Few voters have formed an opinion of Ciattarelli, a former three-term state legislator, and still fewer have even heard of either candidate’s running mate for lieutenant governor.
Some of the polling numbers break down this way:
- Murphy has a 52%-36% lead among registered voters;
- Murphy holds a narrow edge (44%-38%) among voters who do not see themselves as aligned with either party;
- Murphy leads big in North Jersey (60%-29%) and Central Jersey (52%-38%);
- Ciattarelli leads in South Jersey (45%-40%);
- Murphy leads among voters of color (85%-5%);
- Ciiattarelli leads among white voters (49%-40%) but that comes largely from support of white voters without a bachelor’s degree. White college graduates prefer Murphy (48%-41%).
Patrick Murray, director of the independent Monmouth University Polling Institute, said the results show the struggle a Republican faces in the state.
“These results illustrate the challenge any Republican running in New Jersey would face this year,” he said. “One place to start is Central Jersey. Chris Christie won this region by 15 points when he narrowly ousted a Democratic incumbent in 2009, but it appears to be Murphy territory this time around.
“The key to GOP victory in the past has been winning over upper-income, moderate Republicans in Somerset County and working-class swing voters in Middlesex. Both these groups have swung decidedly toward the Democratic Party during the (President Donald) Trump era, and it doesn’t look like they are about to swing back any time soon — even for someone like Ciattarelli, who is one of their own.”

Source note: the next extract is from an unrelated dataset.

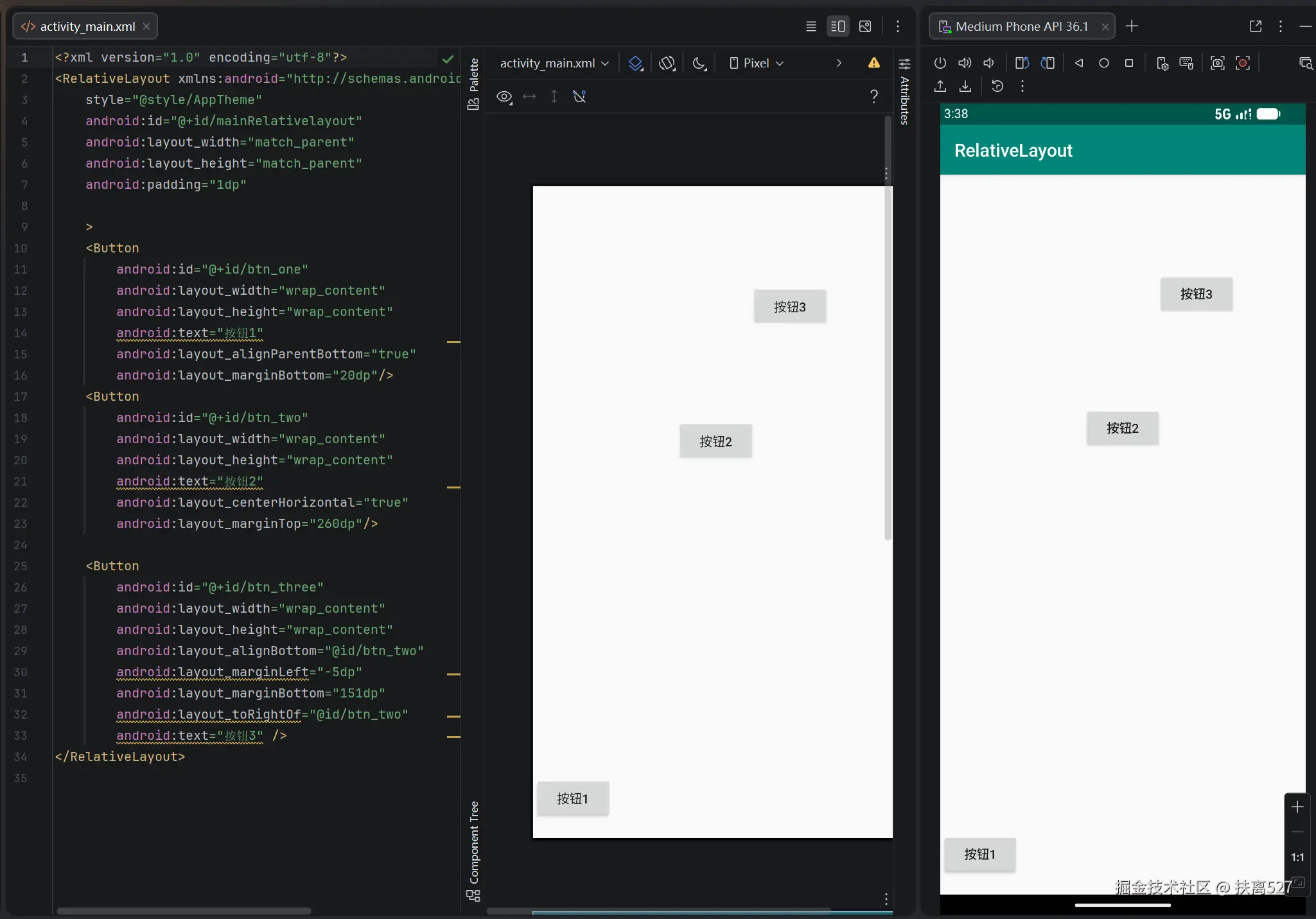Open the Pixel device selector dropdown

Monmouth Poll officials point out that electorate models for the 2021 election are not forecasts. They are designed to present a range of reasonable outcomes based on voter intentions at this moment.
Each registered voter is assigned a probabilistic weight between 0 and 1, based primarily on past voting history, with adjustments for self-reported likelihood to vote, motivation and other factors. Further adjustments are applied to the aggregate sample based on turnout propensities among different demographic groups (e.g. by race, gender or education).